(Collected data)
========
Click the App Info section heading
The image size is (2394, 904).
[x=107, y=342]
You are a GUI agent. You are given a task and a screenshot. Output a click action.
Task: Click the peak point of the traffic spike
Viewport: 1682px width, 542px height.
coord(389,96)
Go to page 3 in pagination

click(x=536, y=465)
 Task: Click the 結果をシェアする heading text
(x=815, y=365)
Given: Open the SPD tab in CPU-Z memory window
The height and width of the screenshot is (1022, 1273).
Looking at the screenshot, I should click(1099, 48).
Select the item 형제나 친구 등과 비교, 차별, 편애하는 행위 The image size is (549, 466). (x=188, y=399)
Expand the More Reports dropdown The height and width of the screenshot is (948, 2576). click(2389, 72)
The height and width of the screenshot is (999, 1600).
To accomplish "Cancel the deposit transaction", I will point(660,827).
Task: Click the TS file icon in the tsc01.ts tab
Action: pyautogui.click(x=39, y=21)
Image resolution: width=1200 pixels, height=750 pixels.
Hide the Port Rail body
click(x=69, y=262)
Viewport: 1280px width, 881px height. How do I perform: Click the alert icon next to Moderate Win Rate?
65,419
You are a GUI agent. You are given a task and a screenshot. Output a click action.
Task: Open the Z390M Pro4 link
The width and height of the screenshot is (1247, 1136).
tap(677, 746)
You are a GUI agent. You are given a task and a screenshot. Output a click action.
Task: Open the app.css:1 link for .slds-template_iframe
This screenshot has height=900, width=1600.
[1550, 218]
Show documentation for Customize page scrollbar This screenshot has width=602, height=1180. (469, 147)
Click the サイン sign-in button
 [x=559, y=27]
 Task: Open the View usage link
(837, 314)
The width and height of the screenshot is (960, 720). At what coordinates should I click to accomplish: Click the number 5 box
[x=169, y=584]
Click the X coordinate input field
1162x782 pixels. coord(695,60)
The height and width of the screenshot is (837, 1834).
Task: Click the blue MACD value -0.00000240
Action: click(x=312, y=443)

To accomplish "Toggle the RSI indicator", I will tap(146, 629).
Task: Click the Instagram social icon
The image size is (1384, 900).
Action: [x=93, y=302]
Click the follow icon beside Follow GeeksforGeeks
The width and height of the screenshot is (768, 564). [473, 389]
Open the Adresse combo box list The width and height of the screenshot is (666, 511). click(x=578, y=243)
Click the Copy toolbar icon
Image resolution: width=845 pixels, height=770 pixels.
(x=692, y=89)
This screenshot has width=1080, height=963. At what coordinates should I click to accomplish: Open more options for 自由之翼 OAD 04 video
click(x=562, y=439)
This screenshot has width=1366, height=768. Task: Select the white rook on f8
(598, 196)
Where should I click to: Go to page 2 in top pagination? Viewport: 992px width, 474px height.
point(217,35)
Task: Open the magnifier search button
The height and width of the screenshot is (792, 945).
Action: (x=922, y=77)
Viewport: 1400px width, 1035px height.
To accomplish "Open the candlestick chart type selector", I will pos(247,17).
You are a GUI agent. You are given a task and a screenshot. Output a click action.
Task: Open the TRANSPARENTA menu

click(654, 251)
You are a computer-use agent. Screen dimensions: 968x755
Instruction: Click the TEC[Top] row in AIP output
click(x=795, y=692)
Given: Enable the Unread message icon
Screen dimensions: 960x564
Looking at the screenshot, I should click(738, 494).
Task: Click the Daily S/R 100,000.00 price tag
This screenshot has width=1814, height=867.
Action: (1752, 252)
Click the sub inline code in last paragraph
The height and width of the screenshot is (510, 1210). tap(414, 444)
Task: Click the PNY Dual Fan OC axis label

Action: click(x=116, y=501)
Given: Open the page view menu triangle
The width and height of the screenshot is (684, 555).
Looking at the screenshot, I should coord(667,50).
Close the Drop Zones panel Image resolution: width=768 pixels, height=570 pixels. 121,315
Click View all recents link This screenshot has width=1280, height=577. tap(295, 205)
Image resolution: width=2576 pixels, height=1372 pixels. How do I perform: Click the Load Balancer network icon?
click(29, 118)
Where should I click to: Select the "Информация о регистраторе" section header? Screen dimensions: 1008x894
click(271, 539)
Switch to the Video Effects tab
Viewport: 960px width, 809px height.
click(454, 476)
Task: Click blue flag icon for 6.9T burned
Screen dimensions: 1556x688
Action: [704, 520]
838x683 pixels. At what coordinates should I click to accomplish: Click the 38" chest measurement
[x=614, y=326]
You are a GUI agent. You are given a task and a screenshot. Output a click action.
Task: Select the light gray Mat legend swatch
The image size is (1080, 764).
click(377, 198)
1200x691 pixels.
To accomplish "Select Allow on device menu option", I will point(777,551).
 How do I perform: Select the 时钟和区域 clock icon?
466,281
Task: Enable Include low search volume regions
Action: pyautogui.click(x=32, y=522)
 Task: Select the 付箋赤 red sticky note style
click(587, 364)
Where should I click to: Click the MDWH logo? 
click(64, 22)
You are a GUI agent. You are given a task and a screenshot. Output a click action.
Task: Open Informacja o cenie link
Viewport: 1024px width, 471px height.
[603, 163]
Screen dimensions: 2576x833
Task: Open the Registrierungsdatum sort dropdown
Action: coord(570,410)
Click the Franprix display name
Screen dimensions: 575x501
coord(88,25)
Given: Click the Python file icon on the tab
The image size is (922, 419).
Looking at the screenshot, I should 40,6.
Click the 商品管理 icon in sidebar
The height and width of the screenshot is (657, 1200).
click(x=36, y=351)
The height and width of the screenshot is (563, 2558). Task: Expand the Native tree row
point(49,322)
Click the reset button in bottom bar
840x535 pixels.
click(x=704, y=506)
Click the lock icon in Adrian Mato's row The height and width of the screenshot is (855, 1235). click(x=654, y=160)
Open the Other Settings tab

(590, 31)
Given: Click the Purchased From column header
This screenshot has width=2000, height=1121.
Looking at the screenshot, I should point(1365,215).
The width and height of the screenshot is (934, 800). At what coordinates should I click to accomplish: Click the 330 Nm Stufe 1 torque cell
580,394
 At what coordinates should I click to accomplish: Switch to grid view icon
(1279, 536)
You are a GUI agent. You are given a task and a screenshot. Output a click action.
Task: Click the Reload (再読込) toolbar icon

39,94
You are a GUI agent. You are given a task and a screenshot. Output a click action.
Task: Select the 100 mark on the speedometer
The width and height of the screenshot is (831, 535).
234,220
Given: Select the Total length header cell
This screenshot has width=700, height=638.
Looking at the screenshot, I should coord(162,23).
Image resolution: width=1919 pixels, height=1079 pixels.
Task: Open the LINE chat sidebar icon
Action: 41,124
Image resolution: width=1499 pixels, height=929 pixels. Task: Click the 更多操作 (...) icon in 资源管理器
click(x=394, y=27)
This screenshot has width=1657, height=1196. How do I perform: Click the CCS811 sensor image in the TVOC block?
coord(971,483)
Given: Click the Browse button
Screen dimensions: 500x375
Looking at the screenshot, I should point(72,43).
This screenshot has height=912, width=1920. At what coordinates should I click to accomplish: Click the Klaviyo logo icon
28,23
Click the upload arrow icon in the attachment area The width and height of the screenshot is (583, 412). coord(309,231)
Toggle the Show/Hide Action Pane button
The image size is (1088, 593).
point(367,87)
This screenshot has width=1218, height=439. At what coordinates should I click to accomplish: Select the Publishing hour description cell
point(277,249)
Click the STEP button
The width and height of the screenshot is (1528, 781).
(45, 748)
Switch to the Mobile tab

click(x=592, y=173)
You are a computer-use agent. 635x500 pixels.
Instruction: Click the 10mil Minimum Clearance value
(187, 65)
========
Reproduce all data above, unchanged.

- COMPLETED TASK -
Click the App Info section heading
The image size is (2394, 904).
[x=107, y=342]
You are a GUI agent. You are given a task and a screenshot. Output a click action.
Task: Click the peak point of the traffic spike
Viewport: 1682px width, 542px height.
coord(389,96)
Go to page 3 in pagination

click(x=536, y=465)
 Task: Click the 結果をシェアする heading text
(x=815, y=365)
Given: Open the SPD tab in CPU-Z memory window
The height and width of the screenshot is (1022, 1273).
Looking at the screenshot, I should click(1099, 48).
Select the item 형제나 친구 등과 비교, 차별, 편애하는 행위 The image size is (549, 466). (x=188, y=399)
Expand the More Reports dropdown The height and width of the screenshot is (948, 2576). click(2389, 72)
The height and width of the screenshot is (999, 1600).
To accomplish "Cancel the deposit transaction", I will point(660,827).
Task: Click the TS file icon in the tsc01.ts tab
Action: pyautogui.click(x=39, y=21)
Image resolution: width=1200 pixels, height=750 pixels.
Hide the Port Rail body
click(x=69, y=262)
Viewport: 1280px width, 881px height. How do I perform: Click the alert icon next to Moderate Win Rate?
65,419
You are a GUI agent. You are given a task and a screenshot. Output a click action.
Task: Open the Z390M Pro4 link
The width and height of the screenshot is (1247, 1136).
tap(677, 746)
You are a GUI agent. You are given a task and a screenshot. Output a click action.
Task: Open the app.css:1 link for .slds-template_iframe
This screenshot has height=900, width=1600.
[1550, 218]
Show documentation for Customize page scrollbar This screenshot has width=602, height=1180. (469, 147)
Click the サイン sign-in button
 [x=559, y=27]
 Task: Open the View usage link
(837, 314)
The width and height of the screenshot is (960, 720). At what coordinates should I click to accomplish: Click the number 5 box
[x=169, y=584]
Click the X coordinate input field
1162x782 pixels. coord(695,60)
The height and width of the screenshot is (837, 1834).
Task: Click the blue MACD value -0.00000240
Action: click(x=312, y=443)

To accomplish "Toggle the RSI indicator", I will tap(146, 629).
Task: Click the Instagram social icon
The image size is (1384, 900).
Action: [x=93, y=302]
Click the follow icon beside Follow GeeksforGeeks
The width and height of the screenshot is (768, 564). [473, 389]
Open the Adresse combo box list The width and height of the screenshot is (666, 511). click(x=578, y=243)
Click the Copy toolbar icon
Image resolution: width=845 pixels, height=770 pixels.
(x=692, y=89)
This screenshot has width=1080, height=963. At what coordinates should I click to accomplish: Open more options for 自由之翼 OAD 04 video
click(x=562, y=439)
This screenshot has width=1366, height=768. Task: Select the white rook on f8
(598, 196)
Where should I click to: Go to page 2 in top pagination? Viewport: 992px width, 474px height.
point(217,35)
Task: Open the magnifier search button
The height and width of the screenshot is (792, 945).
Action: (x=922, y=77)
Viewport: 1400px width, 1035px height.
To accomplish "Open the candlestick chart type selector", I will pos(247,17).
You are a GUI agent. You are given a task and a screenshot. Output a click action.
Task: Open the TRANSPARENTA menu

click(654, 251)
You are a computer-use agent. Screen dimensions: 968x755
Instruction: Click the TEC[Top] row in AIP output
click(x=795, y=692)
Given: Enable the Unread message icon
Screen dimensions: 960x564
Looking at the screenshot, I should click(738, 494).
Task: Click the Daily S/R 100,000.00 price tag
This screenshot has width=1814, height=867.
Action: (1752, 252)
Click the sub inline code in last paragraph
The height and width of the screenshot is (510, 1210). tap(414, 444)
Task: Click the PNY Dual Fan OC axis label

Action: click(x=116, y=501)
Given: Open the page view menu triangle
The width and height of the screenshot is (684, 555).
Looking at the screenshot, I should coord(667,50).
Close the Drop Zones panel Image resolution: width=768 pixels, height=570 pixels. 121,315
Click View all recents link This screenshot has width=1280, height=577. tap(295, 205)
Image resolution: width=2576 pixels, height=1372 pixels. How do I perform: Click the Load Balancer network icon?
click(29, 118)
Where should I click to: Select the "Информация о регистраторе" section header? Screen dimensions: 1008x894
click(271, 539)
Switch to the Video Effects tab
Viewport: 960px width, 809px height.
click(454, 476)
Task: Click blue flag icon for 6.9T burned
Screen dimensions: 1556x688
Action: [704, 520]
838x683 pixels. At what coordinates should I click to accomplish: Click the 38" chest measurement
[x=614, y=326]
You are a GUI agent. You are given a task and a screenshot. Output a click action.
Task: Select the light gray Mat legend swatch
The image size is (1080, 764).
click(377, 198)
1200x691 pixels.
To accomplish "Select Allow on device menu option", I will point(777,551).
 How do I perform: Select the 时钟和区域 clock icon?
466,281
Task: Enable Include low search volume regions
Action: pyautogui.click(x=32, y=522)
 Task: Select the 付箋赤 red sticky note style
click(587, 364)
Where should I click to: Click the MDWH logo? 
click(64, 22)
You are a GUI agent. You are given a task and a screenshot. Output a click action.
Task: Open Informacja o cenie link
Viewport: 1024px width, 471px height.
[603, 163]
Screen dimensions: 2576x833
Task: Open the Registrierungsdatum sort dropdown
Action: coord(570,410)
Click the Franprix display name
Screen dimensions: 575x501
coord(88,25)
Given: Click the Python file icon on the tab
The image size is (922, 419).
Looking at the screenshot, I should 40,6.
Click the 商品管理 icon in sidebar
The height and width of the screenshot is (657, 1200).
click(x=36, y=351)
The height and width of the screenshot is (563, 2558). Task: Expand the Native tree row
point(49,322)
Click the reset button in bottom bar
840x535 pixels.
click(x=704, y=506)
Click the lock icon in Adrian Mato's row The height and width of the screenshot is (855, 1235). click(x=654, y=160)
Open the Other Settings tab

(590, 31)
Given: Click the Purchased From column header
This screenshot has width=2000, height=1121.
Looking at the screenshot, I should point(1365,215).
The width and height of the screenshot is (934, 800). At what coordinates should I click to accomplish: Click the 330 Nm Stufe 1 torque cell
580,394
 At what coordinates should I click to accomplish: Switch to grid view icon
(1279, 536)
You are a GUI agent. You are given a task and a screenshot. Output a click action.
Task: Click the Reload (再読込) toolbar icon

39,94
You are a GUI agent. You are given a task and a screenshot. Output a click action.
Task: Select the 100 mark on the speedometer
The width and height of the screenshot is (831, 535).
234,220
Given: Select the Total length header cell
This screenshot has width=700, height=638.
Looking at the screenshot, I should coord(162,23).
Image resolution: width=1919 pixels, height=1079 pixels.
Task: Open the LINE chat sidebar icon
Action: 41,124
Image resolution: width=1499 pixels, height=929 pixels. Task: Click the 更多操作 (...) icon in 资源管理器
click(x=394, y=27)
This screenshot has width=1657, height=1196. How do I perform: Click the CCS811 sensor image in the TVOC block?
coord(971,483)
Given: Click the Browse button
Screen dimensions: 500x375
Looking at the screenshot, I should point(72,43).
This screenshot has height=912, width=1920. At what coordinates should I click to accomplish: Click the Klaviyo logo icon
28,23
Click the upload arrow icon in the attachment area The width and height of the screenshot is (583, 412). coord(309,231)
Toggle the Show/Hide Action Pane button
The image size is (1088, 593).
point(367,87)
This screenshot has width=1218, height=439. At what coordinates should I click to accomplish: Select the Publishing hour description cell
point(277,249)
Click the STEP button
The width and height of the screenshot is (1528, 781).
(45, 748)
Switch to the Mobile tab

click(x=592, y=173)
You are a computer-use agent. 635x500 pixels.
Instruction: Click the 10mil Minimum Clearance value
(187, 65)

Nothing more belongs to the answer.